Younger people seem to be wishing for feeling younger, if not being younger. This further observation suggests that globally, the population feels older than they would like to. Tackling the negative prejudices society has towards different ages might be seen as a solution. All the images, adverts, movies reporting visions of youth, might have given the population an ideal that they cannot always reach. In terms of sport, nutrition, numerous people wish they could improve themselves but don’t always have the time or means to do it. The creation of high expectations for oneself might have partly given rise to the differences between felt and ideal age. The higher variability in the SAD of young groups (Bellingtier et al., 2021) might be related to their paying more attention to media and images. 

These discordances might have concordances in ideal and perceived characteristics, capabilities, opportunities (Rupprecht & Land, 2020). In fact, a younger felt age is generally associated with a flourishing mental health, while a younger ideal age could lead to a decreased wellbeing (Keyes and Westerhof, 2012). Back in the 1980s, Birren and Renner hypothesized that the ideal and felt ages might get closer, as the experience acquired over lifetime would modify this ideal (Birren & Renner,1981). However, this theory has not been observed practically and differences seem to perdure during life. Yet, as discordances might impact the well-being of the population (Keyes & Westerhof, 2012), getting ideal and felt age closer together might be beneficial. As previously mentioned, lowering one’s felt age might be tricky, and critics have been made towards this wish to lower felt age, arguing increasing the ideal age would improve well-being and mental health (Gendron et al., 2018). Even though at some point, ageing seems to be felt as a negative prospect, could education and emphasis on the good sides of ageing at least stop this anticipation of ageing so that people would not feel this gap between felt and ideal ages?

Eternal youth might seem like a great prospect, enabling people to remain on the top of the curve, stop ageing and feel a decline of their capacities. However, ageing, and the cycle of human life, is at the centre of society, providing it with stable bases for organization and function.
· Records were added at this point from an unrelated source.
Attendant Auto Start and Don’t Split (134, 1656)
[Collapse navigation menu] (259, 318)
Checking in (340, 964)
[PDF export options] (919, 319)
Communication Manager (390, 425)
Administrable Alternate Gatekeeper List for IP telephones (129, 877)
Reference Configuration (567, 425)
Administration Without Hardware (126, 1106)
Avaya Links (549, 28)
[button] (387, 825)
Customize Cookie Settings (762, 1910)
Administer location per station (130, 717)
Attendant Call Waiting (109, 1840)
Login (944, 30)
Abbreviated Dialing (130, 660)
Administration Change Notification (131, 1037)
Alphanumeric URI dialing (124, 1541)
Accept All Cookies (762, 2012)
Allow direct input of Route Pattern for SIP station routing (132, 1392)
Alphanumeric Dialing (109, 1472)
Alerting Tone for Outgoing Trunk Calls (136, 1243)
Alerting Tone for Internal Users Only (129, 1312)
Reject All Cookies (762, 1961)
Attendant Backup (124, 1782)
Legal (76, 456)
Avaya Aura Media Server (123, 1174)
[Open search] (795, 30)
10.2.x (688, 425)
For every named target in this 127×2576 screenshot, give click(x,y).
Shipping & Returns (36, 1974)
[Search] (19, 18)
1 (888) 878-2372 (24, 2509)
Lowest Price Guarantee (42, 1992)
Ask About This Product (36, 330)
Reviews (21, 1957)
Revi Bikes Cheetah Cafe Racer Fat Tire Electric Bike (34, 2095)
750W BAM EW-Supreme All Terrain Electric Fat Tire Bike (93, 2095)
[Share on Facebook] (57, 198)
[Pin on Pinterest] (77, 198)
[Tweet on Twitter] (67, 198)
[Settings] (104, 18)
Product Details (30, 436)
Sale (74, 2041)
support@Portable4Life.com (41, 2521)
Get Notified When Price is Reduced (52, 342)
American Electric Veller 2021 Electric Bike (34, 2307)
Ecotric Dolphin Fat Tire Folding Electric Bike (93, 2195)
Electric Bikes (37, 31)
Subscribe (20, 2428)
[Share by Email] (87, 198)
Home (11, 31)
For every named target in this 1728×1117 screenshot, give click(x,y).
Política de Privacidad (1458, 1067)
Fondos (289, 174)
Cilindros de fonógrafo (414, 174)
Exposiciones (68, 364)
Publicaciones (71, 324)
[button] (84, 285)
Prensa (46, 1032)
At an individual level as well, ageing is part of our life cycle, and though some aspects of it might seem displeasing, this advancement in life is part of our development. All these experiences we feel in common with other people the same age make us feel part of this human race, like reaching the time when one needs glasses because they can’t see closely anymore and waits for their friends to experience the same thing. 


Gendron, T., Inker, J. & Welleford, A. (2018) “How Old Do You Feel?” The Difficulties and Ethics of Operationalizing Subjective Age. The Gerontologist. 58 (4), 618–624.

Bellingtier, J., Rupprecht, F., Neupert, S. & Lang, F. (2021) Daily experiences of subjective age discordance and well-being. Psychology and Ageing. 36 (6), 744-751.

Gendron, T., Inker, J. & Welleford, E. A. (2017) A theory of relational ageism: A discourse analysis of the 2015 White House Conference on Ageing. The Gerontologist.

Ryff, C. D. (1991). Possible selves in adulthood and old age: A tale of shifting horizons. Psychology and Ageing. 6 (2), 286–295.

Dittmann-Kohli, F. (1990) Possibilities and constraints for the construction of meaning in old age. Ageing and Society. 10, 279-294.

Alzheimer’s Society. (2016) Over half of people fear dementia diagnosis, 62 per cent think it means ‘life is over’. [Accessed 1st October 2021]

Bellingtier, J., Neupert, S. & Kotter-Grühn, D. (2017) The combined effects of daily stressors and major life events on daily subjective ages. The Journals of Gerontology. Series B, Psychological Sciences and Social Sciences. 72 (4), 613–621.

Rupprecht, F. & Lang, F. (2020) Personal ideals of aging and longevity: The role of subjective discordances. Psychology and Ageing. 35 (3), 385–396.

Birren, J. & Renner, V. (1981) Concepts and criteria of mental health and ageing. American Journal of Orthopsychiatry. 51 (2), 242-254.

Keyes, C. & Westerhof, G. (2012) Chronological and subjective age differences in nourishing mental health and major depressive episode. Ageing & Mental Health. 16 (1), 67–74.